Redis Persistence Pitfall: How RDB+AOF Hybrid Persistence Silently Lost Data — I Reproduced 30 Failure Scenarios with pytest + Docker

#python #programming

2:17 AM. I was blasted awake by a chain of alerts — the order service was frantically throwing “inventory deduction failed,” and the logs were drowning in KeyError. I jumped onto the Redis dashboard: memory usage was only 30%, but the inventory keys for dozens of hot products had simply vanished. Just yesterday we had rolled out the hybrid persistence strategy, thinking we could finally sleep soundly. That confidence was brutally shattered. After six hours of digging, the root cause surfaced: under a specific restart timing, Redis silently dropped a batch of keys that hadn’t yet been flushed to the AOF, while the RDB snapshot happened to sit right in an empty window. This pitfall drilled a lesson into me: if you haven’t thrown your persistence strategy into real failure scenarios and let it “explode” a few times, you can never really trust it.

Breaking down the problem

Our use case is e-commerce inventory deduction, following a “write to Redis first, then async persist to DB” model. Data consistency is critical — we absolutely cannot accept losing confirmed deduction results after a restart. To prevent data loss, we enabled RDB + AOF hybrid persistence (aof-use-rdb-preamble yes), with AOF fsync every second (default) and RDB snapshots every 5 minutes. It all looked beautiful on paper, but the failure timing was the trap.
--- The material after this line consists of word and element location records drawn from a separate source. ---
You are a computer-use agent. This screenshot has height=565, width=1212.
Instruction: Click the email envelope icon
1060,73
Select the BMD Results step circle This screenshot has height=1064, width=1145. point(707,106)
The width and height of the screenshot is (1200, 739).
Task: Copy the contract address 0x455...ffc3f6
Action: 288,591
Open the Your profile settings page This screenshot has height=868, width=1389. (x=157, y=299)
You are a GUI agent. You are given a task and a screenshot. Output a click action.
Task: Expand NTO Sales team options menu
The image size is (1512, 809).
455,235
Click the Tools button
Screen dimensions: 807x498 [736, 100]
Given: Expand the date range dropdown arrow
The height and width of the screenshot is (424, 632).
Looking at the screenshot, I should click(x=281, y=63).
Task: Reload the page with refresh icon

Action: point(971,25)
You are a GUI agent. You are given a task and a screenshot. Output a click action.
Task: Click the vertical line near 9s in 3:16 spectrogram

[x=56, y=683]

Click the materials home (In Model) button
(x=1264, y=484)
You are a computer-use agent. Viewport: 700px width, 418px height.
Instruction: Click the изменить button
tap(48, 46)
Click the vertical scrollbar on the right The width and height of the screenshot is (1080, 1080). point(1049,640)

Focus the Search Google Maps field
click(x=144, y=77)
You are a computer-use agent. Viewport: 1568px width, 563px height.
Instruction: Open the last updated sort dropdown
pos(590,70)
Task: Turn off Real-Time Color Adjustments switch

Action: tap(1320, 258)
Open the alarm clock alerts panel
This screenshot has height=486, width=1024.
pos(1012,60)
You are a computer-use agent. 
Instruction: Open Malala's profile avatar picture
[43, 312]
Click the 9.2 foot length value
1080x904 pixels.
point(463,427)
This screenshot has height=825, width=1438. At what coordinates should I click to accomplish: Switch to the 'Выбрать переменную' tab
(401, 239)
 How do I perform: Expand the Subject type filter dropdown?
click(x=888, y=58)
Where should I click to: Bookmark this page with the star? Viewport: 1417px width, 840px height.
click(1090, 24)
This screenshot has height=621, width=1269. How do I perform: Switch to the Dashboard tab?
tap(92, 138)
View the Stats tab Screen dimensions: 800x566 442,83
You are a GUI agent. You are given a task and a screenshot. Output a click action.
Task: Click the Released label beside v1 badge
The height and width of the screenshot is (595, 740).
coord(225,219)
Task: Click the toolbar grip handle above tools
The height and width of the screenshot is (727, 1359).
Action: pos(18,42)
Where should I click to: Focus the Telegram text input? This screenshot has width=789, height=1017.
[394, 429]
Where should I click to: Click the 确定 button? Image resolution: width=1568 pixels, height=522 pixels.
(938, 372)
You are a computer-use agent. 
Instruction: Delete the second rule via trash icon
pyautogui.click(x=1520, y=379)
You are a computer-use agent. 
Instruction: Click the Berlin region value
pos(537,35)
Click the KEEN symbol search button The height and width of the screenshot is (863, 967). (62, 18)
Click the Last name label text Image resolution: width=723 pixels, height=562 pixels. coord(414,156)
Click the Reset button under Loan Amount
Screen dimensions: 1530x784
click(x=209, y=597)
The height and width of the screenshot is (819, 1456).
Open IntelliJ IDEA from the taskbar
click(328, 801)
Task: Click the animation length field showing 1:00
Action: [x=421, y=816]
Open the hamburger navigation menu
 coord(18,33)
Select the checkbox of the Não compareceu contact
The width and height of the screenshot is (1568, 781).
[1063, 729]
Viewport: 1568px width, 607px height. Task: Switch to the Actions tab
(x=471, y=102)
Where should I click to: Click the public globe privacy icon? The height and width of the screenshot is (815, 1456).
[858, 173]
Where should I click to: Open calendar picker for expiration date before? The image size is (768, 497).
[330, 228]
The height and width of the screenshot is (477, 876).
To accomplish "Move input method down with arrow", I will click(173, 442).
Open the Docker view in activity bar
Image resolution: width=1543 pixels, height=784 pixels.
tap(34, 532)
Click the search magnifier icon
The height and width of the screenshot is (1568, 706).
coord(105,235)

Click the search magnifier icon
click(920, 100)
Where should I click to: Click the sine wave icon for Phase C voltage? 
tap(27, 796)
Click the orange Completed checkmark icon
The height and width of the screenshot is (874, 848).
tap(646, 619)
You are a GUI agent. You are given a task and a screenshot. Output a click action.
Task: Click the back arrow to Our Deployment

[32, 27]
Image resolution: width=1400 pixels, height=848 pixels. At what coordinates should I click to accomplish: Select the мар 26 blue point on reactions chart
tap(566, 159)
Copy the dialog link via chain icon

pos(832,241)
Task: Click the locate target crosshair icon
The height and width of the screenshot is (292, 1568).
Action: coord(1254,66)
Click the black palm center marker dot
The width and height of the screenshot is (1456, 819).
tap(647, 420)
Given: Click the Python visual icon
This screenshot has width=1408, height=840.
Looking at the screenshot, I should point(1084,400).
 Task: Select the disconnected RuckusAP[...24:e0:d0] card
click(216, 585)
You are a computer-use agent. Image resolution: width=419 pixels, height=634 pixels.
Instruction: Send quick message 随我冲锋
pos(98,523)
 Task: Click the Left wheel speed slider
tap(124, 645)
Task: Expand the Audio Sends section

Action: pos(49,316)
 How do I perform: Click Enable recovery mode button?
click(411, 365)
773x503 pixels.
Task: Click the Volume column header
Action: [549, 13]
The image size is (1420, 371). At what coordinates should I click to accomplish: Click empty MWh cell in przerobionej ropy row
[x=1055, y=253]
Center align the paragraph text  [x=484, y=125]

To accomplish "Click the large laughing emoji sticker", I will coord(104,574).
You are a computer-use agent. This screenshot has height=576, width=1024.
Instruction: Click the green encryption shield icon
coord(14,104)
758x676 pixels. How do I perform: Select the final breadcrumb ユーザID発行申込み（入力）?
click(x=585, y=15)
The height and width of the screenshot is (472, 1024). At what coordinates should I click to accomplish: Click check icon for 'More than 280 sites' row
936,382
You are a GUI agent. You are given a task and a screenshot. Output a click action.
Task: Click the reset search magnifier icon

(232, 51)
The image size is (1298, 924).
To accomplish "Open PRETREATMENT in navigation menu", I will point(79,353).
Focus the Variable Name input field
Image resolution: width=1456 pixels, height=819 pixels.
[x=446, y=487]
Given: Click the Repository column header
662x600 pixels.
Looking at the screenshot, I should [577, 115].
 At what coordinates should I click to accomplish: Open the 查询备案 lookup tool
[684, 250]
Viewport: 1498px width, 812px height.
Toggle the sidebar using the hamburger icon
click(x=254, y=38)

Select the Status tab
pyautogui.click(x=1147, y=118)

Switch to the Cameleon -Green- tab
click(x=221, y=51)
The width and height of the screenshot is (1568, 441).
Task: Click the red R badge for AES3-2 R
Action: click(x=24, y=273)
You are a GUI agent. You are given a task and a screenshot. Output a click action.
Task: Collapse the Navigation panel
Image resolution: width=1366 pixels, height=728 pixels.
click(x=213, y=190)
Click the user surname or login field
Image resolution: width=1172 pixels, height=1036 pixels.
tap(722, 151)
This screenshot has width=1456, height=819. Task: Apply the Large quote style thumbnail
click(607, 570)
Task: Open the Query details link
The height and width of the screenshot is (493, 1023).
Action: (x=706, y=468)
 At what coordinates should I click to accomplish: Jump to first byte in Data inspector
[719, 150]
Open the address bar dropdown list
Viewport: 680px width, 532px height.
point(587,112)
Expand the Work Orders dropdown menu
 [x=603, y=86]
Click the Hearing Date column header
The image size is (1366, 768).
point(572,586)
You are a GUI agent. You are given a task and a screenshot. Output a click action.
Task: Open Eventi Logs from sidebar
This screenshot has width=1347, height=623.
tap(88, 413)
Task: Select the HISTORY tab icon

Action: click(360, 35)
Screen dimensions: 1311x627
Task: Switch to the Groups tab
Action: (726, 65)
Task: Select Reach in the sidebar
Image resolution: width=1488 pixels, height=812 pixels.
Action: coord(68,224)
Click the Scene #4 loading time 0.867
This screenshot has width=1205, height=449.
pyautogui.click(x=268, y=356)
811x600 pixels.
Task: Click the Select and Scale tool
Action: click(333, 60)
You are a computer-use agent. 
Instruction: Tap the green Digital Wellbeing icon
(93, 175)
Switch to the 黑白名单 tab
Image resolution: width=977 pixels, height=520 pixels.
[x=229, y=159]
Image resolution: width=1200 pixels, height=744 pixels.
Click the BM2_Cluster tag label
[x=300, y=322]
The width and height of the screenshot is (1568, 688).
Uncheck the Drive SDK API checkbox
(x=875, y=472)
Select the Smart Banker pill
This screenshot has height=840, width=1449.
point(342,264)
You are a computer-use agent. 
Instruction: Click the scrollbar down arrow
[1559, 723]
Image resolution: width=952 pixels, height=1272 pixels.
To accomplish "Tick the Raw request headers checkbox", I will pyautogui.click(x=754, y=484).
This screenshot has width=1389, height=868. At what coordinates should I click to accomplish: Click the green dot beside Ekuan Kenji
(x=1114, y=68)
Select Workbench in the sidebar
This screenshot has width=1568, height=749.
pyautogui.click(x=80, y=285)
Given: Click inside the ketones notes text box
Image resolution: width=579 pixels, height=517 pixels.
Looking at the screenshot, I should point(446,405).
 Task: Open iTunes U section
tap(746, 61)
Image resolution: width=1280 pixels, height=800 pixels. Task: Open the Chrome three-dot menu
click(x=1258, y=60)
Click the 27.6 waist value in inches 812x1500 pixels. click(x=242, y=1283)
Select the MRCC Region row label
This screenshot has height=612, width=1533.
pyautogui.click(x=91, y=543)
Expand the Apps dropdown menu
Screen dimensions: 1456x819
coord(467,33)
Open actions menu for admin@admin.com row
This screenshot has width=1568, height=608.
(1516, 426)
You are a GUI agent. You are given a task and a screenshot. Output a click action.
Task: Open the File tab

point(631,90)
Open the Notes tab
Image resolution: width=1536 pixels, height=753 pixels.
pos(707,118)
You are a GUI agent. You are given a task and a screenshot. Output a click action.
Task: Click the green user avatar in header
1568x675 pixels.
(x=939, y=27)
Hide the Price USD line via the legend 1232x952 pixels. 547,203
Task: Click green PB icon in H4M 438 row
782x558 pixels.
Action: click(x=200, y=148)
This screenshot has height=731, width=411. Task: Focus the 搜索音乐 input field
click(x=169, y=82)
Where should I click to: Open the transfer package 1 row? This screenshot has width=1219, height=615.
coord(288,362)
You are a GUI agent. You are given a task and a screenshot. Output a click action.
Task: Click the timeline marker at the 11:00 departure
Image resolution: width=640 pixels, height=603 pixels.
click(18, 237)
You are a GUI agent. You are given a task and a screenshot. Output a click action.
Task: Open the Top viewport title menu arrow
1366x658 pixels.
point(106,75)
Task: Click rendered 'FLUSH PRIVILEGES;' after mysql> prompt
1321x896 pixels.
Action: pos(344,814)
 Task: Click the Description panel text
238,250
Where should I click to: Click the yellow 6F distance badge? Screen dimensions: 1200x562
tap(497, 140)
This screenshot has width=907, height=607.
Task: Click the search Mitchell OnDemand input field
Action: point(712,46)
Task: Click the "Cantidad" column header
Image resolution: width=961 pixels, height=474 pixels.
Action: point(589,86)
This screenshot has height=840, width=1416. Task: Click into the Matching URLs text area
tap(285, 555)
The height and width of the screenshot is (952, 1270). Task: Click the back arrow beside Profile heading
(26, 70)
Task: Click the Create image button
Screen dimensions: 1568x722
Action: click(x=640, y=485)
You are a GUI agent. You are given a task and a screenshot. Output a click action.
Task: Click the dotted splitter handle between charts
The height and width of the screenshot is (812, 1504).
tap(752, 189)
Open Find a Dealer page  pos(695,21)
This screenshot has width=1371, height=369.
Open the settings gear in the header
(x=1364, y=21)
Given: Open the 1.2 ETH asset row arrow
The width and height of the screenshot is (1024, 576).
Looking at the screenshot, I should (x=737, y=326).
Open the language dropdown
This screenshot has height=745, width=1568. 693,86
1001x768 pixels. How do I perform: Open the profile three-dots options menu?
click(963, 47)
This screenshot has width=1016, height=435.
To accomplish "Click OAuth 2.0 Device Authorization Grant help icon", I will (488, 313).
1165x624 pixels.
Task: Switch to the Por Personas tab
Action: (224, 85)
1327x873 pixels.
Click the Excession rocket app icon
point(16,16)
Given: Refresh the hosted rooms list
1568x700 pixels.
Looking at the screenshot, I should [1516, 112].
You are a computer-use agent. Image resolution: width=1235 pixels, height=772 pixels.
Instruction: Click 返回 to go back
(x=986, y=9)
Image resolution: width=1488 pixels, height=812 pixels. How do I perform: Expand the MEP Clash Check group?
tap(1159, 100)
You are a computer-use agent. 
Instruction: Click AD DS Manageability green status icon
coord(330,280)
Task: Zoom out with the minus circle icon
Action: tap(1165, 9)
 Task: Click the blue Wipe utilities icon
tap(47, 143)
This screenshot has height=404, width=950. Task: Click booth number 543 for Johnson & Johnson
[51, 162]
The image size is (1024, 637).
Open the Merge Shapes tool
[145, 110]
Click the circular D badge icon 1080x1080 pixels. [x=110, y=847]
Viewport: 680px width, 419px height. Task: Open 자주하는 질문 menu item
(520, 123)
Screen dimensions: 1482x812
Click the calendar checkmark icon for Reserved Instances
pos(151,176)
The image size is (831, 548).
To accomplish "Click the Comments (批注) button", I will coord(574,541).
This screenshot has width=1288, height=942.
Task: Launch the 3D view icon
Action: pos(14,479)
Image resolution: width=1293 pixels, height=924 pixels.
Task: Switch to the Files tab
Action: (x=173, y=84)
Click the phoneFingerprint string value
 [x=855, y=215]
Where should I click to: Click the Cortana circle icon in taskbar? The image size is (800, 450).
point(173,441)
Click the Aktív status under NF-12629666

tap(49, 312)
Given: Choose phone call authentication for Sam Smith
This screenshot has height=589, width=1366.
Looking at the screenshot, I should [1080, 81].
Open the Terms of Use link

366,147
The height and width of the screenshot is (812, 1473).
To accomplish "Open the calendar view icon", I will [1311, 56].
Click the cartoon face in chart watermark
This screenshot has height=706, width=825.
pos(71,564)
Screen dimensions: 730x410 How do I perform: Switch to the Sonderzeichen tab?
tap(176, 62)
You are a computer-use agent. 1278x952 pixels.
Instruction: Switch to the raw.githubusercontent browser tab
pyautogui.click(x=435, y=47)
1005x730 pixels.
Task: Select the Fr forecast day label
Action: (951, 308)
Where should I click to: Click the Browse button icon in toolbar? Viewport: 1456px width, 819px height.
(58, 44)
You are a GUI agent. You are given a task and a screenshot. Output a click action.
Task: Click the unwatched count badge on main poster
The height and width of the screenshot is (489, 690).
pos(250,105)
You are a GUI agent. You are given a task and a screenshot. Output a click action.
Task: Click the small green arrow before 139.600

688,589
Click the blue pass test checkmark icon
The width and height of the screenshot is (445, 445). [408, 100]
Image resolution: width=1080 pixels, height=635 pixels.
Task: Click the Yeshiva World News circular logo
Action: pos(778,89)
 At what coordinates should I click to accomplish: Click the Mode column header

During a rolling restart of the Redis cluster, the ops script executed kill -9 (because SHUTDOWN had been misconfigured and timed out). At that exact moment, Redis had just completed an RDB save (the 5-minute cycle), while the writes from the last 2 seconds hadn’t yet been fsynced to the AOF buffer. The RDB didn’t contain those keys either. After a restart, Redis preferentially loads the RDB as the base dataset and then replays the AOF. However, if the last few commands in the AOF file are truncated, Redis simply discards the incomplete commands — meaning all writes during those 2 seconds were lost. Conventional monitoring (memory usage, connection counts) would never catch this time‑window bug.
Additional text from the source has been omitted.